WORK INSTRUCTIONS: Scan the data, and whenever a line contains "height", copy it.

RECORDS SHOWN:
↓↓↓

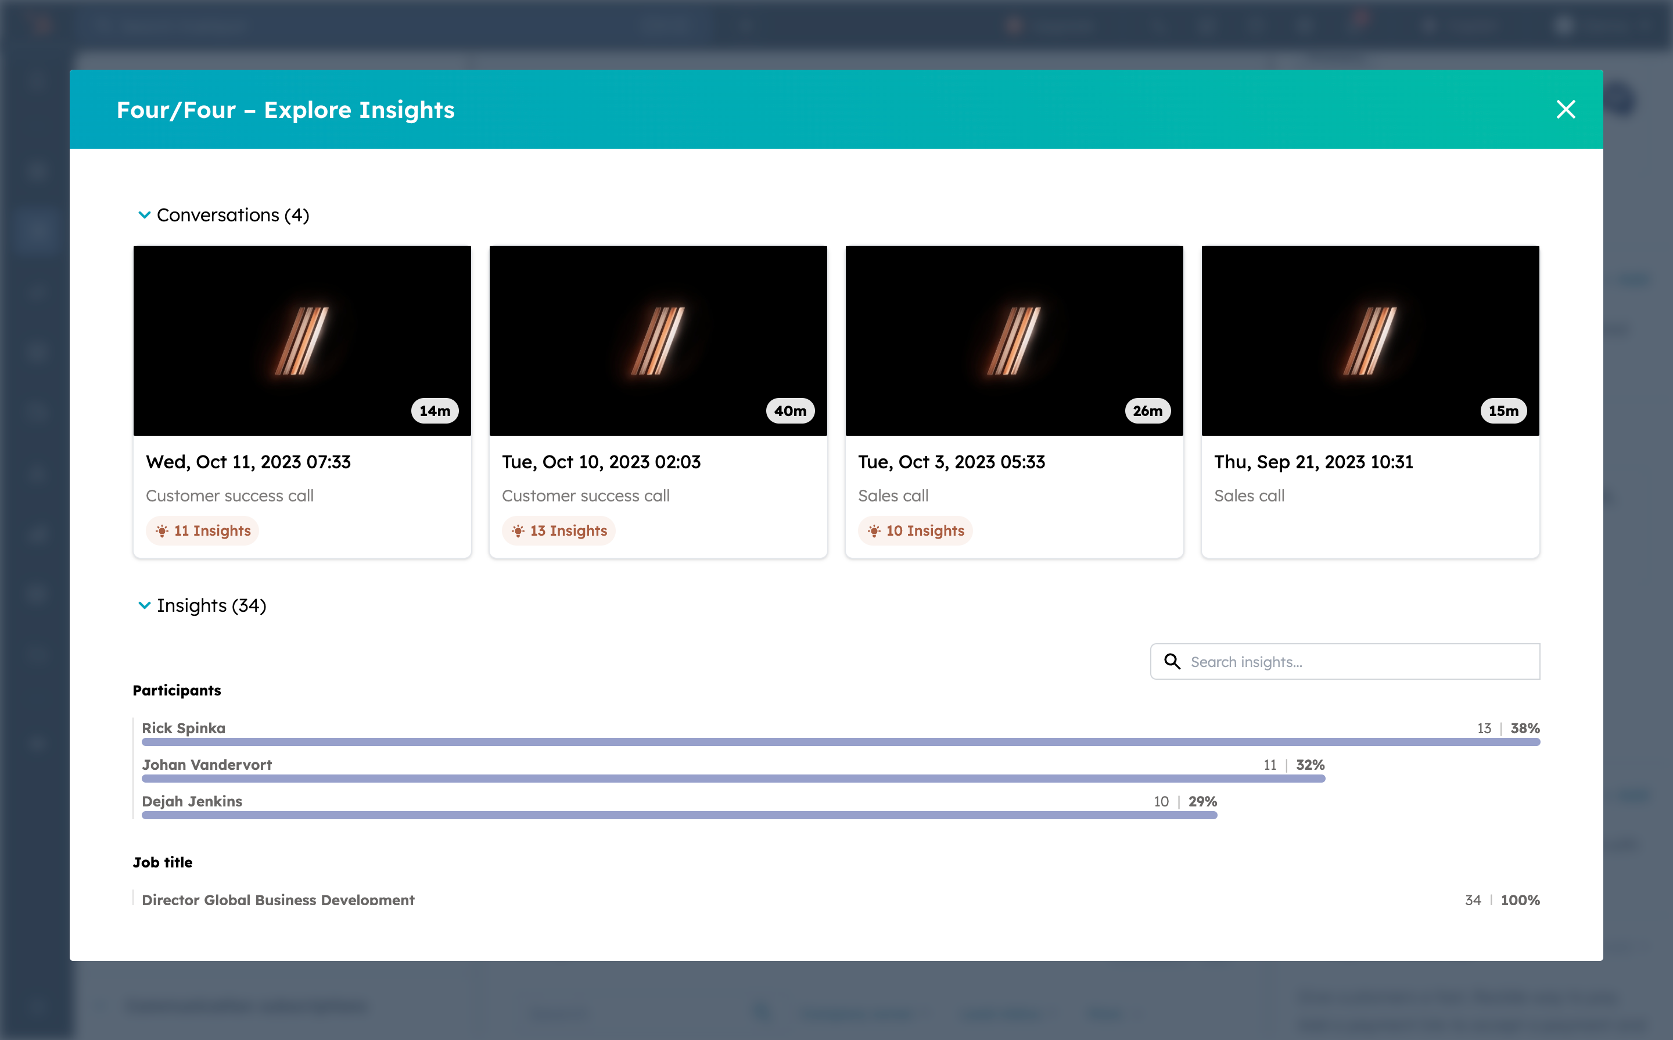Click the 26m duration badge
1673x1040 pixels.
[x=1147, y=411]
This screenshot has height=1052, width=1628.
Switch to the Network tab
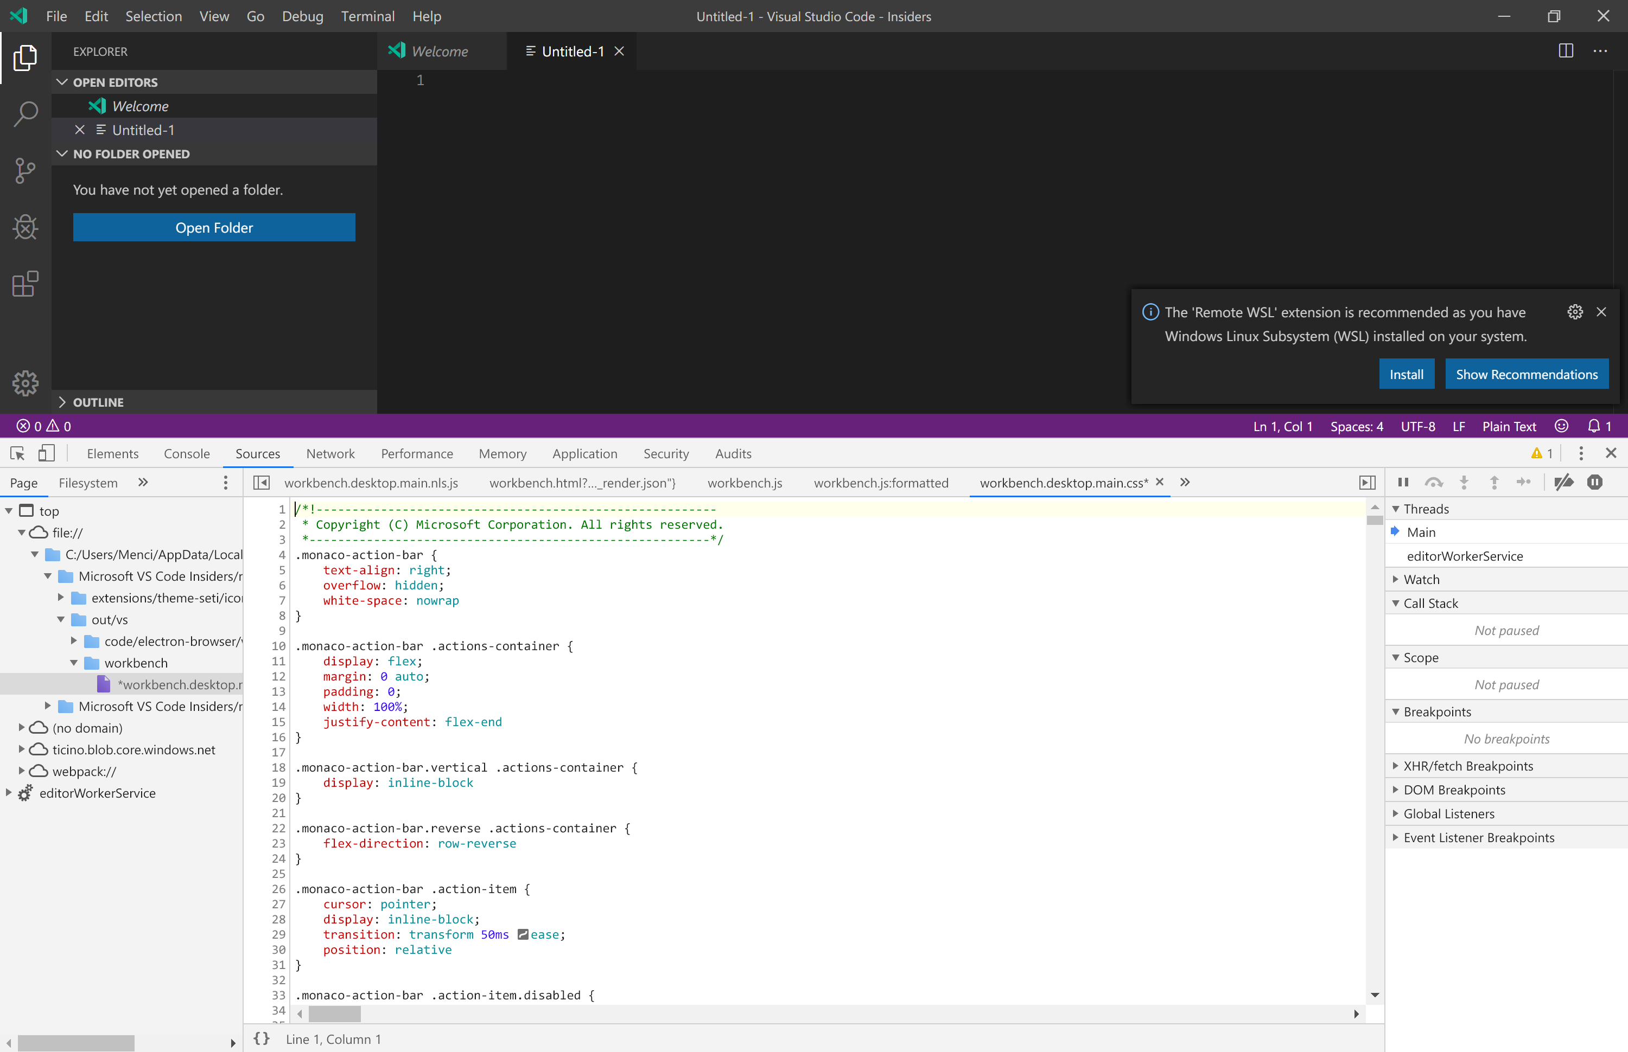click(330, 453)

↑↑↑
↓↓↓

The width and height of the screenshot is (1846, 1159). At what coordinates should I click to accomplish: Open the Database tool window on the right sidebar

↑↑↑

ANSWER AREA:
This screenshot has height=1052, width=1628.
The width and height of the screenshot is (1846, 1159). At what coordinates should I click to accomplish: Open the Database tool window on the right sidebar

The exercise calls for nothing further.